Finalmente, a compreensão sistêmica da aprendizagem, um novo desenho do currículo e novos padrões de qualidade só serão possíveis com uma nova prática de liderança. Essa nova maneira de liderança é inspirada na compreensão de uma importante propriedade dos sistemas vivos, que só recentemente foi identificada e explorada. Todo sistema vivo ocasionalmente atravessa fases de instabilidade, na qual algumas de suas estruturas quebram enquanto novas estruturas emergem. Este estabelecimento espontâneo de ordem - de novas estruturas e novas formas de comportamento - é uma das características da vida. Em outras palavras, criatividade - a geração de formas que são sempre novas - é uma propriedade de todos sistemas vivos.
Liderança, portanto, consiste em uma grande escala contínua de facilidades para emergir novas estruturas e incorporá-las no que elas têm de melhor para o desenho da organização. Este tipo de "liderança sistêmica" não é limitado a indivíduos sozinhos, mas pode ser compartilhado e a responsabilidade então torna-se uma capacidade do conjunto de indivíduos
Componentes da alfabetização ecológica
Isto me leva a concluir minha fala. Eu tenho tentado mostrar para você como é a forma do pensamento sistêmico intelectual essencial da alfabetização ecológica, a estrutura conceitual que nos permite integrar vários componentes. Vou resumir estes componentes:
· entender os princípios da ecologia, experenciando-os na natureza e deste modo adquirindo o senso de lugar;
· incorporar as inspirações vindas do novo aprendizado que enfatiza a pesquisa das crianças em padrões e significados;
· implementar os princípios da ecologia que alimentam o aprendizado comunitário, facilitar a emergência e compartilhar lideranças;
· integrar o currículo através de projetos de aprendizagem.
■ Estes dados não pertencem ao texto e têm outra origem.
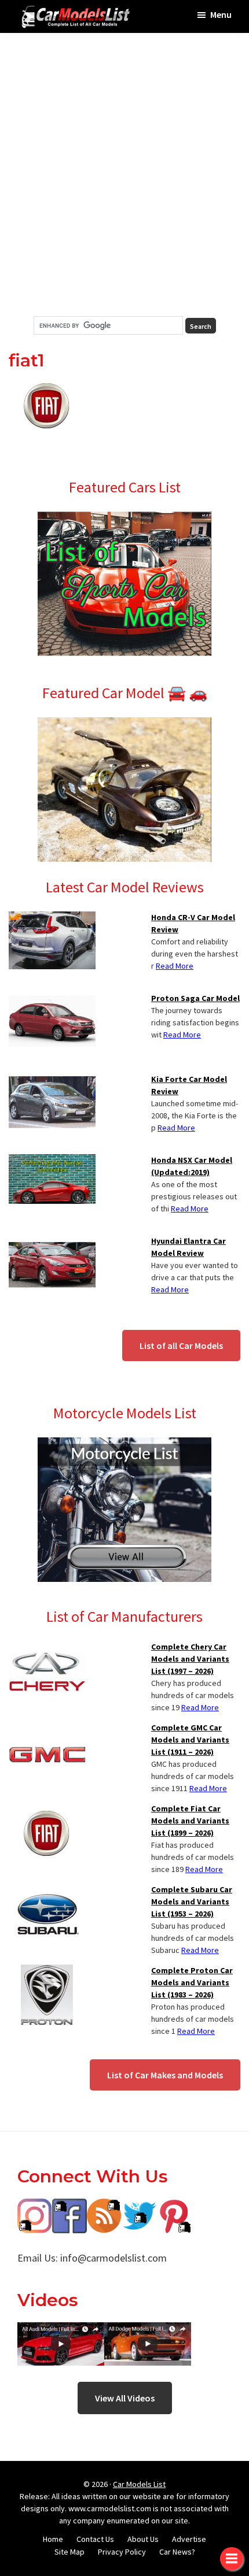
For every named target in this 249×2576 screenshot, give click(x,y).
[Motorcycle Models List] (124, 1444)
Como nosso século está acabando e nós vamos na direção do início do novo milênio, a sobrevivência da humanidade depende de nossa habilidade para entender os princípios da ecologia e viver de acordo com eles. Esta é a iniciativa que transcende todas as diferenças de raça, cultura ou classe. A Terra é nossa casa comum e criar um mundo sustentável para nossas crianças e para as futuras gerações é nossa tarefa comum.


Um comentário:

  1. Muito bom, precisa ampliar, pois para a boa compreensão de que fazemos parte da natureza, é necessário termos uma visão integrada do planeta, com seus mares, rios, florestas e montanhas, e seu imutável ciclo de transformação e renovação. A pureza do ar que respiramos, a água como o suporte da vida, a integração da fauna e da flora e o solo gerador de nutrientes para todas as espécies são elementos básicos para a educação fundamental.